**About this task:** Of the lines below, copy those that hold the word "Disable".

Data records
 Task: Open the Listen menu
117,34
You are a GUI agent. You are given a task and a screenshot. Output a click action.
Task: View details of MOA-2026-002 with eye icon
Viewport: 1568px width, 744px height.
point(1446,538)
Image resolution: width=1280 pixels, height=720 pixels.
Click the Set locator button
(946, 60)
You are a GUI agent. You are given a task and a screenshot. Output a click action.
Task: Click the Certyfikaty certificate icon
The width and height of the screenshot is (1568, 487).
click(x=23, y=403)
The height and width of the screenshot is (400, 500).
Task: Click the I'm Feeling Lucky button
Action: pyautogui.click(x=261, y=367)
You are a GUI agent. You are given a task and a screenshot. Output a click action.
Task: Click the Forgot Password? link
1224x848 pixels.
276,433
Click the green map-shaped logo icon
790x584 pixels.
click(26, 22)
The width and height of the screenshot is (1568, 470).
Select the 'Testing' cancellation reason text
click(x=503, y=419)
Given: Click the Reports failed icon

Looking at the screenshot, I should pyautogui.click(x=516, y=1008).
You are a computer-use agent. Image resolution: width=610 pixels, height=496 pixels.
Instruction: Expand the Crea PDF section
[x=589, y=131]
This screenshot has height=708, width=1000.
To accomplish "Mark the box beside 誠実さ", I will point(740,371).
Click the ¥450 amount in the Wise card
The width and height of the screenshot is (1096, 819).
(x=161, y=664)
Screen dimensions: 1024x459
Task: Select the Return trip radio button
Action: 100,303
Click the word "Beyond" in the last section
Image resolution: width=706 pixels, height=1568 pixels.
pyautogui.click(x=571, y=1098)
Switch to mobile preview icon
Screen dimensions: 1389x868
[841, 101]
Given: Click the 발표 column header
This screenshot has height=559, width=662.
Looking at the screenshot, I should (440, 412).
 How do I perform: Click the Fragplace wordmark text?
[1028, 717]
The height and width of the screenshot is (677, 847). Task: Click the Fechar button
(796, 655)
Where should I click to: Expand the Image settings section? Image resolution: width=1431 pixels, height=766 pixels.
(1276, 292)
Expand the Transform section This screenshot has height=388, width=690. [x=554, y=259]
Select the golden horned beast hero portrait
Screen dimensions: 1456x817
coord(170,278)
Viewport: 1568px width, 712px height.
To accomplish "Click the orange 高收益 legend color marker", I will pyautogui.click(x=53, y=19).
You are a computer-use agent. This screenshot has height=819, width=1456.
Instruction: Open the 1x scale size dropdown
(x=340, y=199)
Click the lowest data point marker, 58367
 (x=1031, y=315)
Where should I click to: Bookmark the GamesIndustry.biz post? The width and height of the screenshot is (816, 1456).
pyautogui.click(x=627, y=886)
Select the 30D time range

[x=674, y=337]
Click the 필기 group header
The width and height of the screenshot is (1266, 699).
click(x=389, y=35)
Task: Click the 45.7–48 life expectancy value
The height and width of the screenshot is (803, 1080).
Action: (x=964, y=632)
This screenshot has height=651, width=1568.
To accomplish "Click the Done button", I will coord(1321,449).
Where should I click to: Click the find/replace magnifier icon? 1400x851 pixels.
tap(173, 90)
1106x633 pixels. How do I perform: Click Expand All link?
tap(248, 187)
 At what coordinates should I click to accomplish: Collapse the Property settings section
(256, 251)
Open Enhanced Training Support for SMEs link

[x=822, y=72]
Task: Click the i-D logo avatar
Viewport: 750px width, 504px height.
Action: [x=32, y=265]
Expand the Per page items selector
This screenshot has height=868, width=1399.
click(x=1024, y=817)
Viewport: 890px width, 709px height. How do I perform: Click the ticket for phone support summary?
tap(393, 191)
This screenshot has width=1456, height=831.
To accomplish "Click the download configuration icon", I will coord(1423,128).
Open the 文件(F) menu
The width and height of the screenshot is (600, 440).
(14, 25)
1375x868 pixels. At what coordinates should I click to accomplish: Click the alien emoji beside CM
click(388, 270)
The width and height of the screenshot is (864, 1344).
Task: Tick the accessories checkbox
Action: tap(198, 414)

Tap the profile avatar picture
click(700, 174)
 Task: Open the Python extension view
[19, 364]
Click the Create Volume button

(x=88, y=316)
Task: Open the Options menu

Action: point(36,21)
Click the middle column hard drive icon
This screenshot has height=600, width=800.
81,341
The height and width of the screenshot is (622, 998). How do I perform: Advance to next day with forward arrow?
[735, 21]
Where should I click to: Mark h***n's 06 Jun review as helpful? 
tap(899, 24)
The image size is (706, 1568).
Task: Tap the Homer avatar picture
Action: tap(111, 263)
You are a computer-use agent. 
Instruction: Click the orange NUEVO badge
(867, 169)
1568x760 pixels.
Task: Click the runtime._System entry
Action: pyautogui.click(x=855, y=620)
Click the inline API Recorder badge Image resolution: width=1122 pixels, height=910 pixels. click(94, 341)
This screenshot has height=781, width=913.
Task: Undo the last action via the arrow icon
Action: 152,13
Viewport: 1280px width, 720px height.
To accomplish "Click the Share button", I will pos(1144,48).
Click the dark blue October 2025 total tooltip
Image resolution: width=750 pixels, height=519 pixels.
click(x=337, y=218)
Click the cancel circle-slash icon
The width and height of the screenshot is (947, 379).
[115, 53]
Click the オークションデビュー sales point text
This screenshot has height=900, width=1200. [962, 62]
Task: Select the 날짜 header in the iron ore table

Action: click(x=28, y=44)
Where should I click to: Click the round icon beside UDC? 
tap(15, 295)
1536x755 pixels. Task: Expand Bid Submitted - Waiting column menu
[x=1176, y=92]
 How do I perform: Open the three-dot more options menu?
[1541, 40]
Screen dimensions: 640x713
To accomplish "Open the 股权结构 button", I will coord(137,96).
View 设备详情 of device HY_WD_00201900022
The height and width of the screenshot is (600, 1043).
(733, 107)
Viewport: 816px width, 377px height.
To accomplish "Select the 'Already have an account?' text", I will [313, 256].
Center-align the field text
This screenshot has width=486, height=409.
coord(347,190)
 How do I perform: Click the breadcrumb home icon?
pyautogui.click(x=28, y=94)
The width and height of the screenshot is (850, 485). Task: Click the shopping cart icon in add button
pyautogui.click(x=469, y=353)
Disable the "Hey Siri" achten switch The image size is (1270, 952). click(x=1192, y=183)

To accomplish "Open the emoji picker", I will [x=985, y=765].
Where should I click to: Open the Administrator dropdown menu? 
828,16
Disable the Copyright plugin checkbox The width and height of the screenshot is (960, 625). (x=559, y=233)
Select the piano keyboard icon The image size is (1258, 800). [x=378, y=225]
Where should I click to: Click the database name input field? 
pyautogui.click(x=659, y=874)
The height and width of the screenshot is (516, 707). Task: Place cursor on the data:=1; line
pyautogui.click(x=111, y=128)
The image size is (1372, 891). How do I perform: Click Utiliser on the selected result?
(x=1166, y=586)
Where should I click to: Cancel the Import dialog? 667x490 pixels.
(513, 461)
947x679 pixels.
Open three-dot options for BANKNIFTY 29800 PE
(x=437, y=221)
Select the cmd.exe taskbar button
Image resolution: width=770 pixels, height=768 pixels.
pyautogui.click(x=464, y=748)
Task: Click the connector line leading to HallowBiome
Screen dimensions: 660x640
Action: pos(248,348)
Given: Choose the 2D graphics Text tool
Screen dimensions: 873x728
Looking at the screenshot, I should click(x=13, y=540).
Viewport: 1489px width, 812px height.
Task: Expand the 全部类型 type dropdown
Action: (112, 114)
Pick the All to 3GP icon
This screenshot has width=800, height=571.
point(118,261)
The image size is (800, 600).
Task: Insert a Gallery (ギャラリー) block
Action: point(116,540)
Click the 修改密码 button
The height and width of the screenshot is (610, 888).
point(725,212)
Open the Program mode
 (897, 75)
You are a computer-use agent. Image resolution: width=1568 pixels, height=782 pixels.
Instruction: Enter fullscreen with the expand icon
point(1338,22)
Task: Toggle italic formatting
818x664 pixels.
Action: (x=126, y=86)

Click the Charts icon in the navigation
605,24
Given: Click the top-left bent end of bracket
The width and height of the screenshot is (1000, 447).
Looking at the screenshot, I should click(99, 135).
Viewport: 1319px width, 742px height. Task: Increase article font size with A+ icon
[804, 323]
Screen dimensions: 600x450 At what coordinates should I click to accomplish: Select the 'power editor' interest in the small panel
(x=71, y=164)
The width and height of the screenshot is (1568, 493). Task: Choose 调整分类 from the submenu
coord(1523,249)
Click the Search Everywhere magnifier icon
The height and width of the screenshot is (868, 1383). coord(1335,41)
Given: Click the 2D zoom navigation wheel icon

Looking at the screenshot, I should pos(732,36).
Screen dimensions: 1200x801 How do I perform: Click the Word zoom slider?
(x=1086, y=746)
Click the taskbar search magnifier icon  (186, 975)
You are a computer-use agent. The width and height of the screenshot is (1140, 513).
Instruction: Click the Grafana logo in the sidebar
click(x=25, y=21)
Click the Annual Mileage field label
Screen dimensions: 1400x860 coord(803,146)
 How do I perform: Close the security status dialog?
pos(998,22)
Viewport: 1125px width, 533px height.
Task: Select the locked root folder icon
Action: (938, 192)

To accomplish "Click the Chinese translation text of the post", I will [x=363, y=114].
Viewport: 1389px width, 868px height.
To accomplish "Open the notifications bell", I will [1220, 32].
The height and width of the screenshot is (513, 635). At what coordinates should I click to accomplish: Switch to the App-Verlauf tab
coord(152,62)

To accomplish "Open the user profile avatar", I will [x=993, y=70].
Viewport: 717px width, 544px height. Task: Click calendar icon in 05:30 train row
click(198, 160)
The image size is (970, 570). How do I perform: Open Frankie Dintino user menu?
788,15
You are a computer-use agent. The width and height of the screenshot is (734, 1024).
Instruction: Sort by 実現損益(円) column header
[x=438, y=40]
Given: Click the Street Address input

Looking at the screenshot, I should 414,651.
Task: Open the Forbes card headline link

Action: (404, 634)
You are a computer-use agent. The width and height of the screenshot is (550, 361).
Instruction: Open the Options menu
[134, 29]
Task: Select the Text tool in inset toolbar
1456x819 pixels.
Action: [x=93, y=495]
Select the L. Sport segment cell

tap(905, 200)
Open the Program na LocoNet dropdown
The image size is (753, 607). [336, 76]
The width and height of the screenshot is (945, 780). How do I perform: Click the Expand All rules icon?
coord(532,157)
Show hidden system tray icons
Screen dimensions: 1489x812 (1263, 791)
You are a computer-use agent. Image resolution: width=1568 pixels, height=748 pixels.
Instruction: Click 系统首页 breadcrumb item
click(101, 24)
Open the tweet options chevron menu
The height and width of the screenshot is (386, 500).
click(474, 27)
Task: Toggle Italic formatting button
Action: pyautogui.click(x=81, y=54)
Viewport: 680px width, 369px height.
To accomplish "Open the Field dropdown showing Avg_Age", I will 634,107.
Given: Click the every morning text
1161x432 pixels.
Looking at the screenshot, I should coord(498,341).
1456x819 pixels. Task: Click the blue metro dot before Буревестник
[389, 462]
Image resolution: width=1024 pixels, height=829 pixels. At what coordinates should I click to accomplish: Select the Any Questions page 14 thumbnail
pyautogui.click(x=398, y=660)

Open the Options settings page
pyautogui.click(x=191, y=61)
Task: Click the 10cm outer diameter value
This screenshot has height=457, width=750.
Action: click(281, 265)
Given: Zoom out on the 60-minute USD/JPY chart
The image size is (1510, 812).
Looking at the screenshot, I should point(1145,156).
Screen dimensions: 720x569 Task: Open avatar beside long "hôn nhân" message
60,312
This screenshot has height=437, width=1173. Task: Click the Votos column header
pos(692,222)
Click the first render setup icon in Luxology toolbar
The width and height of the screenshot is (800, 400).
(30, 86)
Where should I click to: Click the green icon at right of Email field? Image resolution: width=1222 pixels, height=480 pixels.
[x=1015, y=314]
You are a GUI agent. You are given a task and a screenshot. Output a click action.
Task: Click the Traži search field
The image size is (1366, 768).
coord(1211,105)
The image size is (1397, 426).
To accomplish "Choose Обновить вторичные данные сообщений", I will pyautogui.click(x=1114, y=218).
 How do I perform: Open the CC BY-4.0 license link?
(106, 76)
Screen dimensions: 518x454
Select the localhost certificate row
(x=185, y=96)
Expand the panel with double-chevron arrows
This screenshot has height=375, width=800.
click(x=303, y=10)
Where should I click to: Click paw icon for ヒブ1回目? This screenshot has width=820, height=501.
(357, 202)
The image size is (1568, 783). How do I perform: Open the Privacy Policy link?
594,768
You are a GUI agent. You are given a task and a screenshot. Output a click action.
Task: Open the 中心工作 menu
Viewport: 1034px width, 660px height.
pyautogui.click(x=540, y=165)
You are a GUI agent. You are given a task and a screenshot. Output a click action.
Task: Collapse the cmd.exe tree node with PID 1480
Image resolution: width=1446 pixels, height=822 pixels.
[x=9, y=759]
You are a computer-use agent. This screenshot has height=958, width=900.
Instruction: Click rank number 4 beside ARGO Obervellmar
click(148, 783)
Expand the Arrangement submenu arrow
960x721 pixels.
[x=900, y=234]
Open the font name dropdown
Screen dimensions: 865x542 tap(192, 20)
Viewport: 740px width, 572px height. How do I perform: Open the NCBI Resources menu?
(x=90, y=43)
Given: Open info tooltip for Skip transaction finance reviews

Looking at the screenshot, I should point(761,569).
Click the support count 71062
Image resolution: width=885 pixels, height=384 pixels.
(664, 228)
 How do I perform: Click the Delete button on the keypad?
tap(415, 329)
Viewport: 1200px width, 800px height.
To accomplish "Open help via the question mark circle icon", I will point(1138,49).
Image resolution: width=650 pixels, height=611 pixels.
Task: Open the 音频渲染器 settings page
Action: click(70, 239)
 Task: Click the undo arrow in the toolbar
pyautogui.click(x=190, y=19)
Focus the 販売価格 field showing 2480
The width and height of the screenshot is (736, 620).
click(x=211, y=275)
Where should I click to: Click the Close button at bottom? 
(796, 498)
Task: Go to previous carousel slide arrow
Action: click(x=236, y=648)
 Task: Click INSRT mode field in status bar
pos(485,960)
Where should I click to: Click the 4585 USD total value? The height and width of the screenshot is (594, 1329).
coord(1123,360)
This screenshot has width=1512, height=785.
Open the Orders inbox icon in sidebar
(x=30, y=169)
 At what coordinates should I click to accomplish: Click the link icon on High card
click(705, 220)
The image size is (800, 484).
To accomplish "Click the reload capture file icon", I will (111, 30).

**Output for this task:**
Disable the "Hey Siri" achten switch The image size is (1270, 952). click(x=1192, y=183)
Disable the Copyright plugin checkbox The width and height of the screenshot is (960, 625). (x=559, y=233)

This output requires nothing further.